I gave Margaret a 22-page outline for a novel I called
Quite Ugly One Morning (a Warren Zevon song I'm fond of that starts with the letter Q: "From dawn to sundown, it's a long long way / And it's a hollow triumph when you make it to the bottom of another day / There's a fever rising when the evening comes / And when the battle's over there'll be nothing left but the sound of drums"). She sent it back to me with about a thousand notes, as the thing was all over the map. The first note? "Change the title."
I revised it considerably, and gave it back to Margaret, this time with a new title. I told
TerriO I needed a new title for this book that answered all the questions about Q, and she said, "Why not call it
Q & A, dumbass?" This is why I'm marrying her.
(Ironically, this is my shortest novel title. My previous
TNG novel was my longest novel title,
A Time for War, a Time for Peace.)
Margaret liked it much better the second time around, and then she sent it to CBS. They approved it with no changes, and I started writing. I sent the first part of the book through my writers group, who pointed out that it was taking too long to get the action going, which caused me to reshuffle a lot of the chapters around (the around-the-galaxy interludes started out later in the book in the first draft).
Then I sent it to Margaret, who had copious notes about various and sundry things, all of which were right on the money. This is what editors do: take us writers' self-indulgent nonsense, beat us over the head with it, and make us take it out.

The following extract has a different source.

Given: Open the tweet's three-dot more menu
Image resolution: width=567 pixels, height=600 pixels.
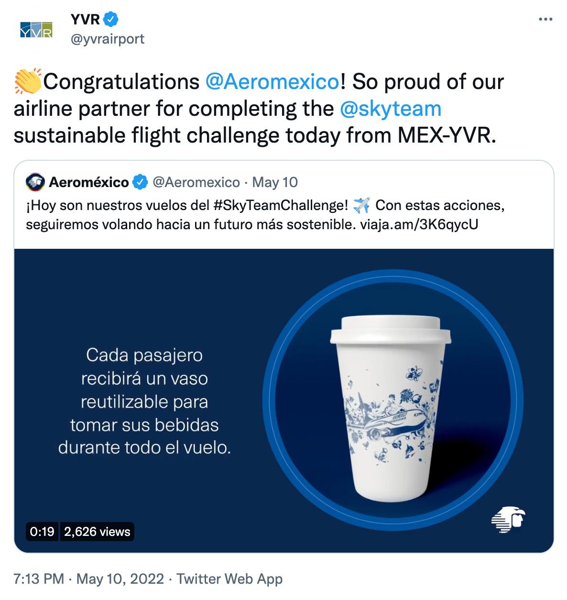Looking at the screenshot, I should [545, 20].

Oh, one other thing with this book, was that Margaret gave me the green light to create a new security chief (since the old one was killed off in
Resistance) and a new second officer. I came up with Zelik Leybenzon for the former -- borne of a desire to see a mustang, someone who clawed his way up the ranks, and who doesn't get along all that well with the rest of the crew -- and Miranda Kadohata for the latter -- borne of a desire to see a character dealing with new motherhood, and also one of the 950 people who served on the
Enterprise-D that we never saw.
I think that covers the high points.....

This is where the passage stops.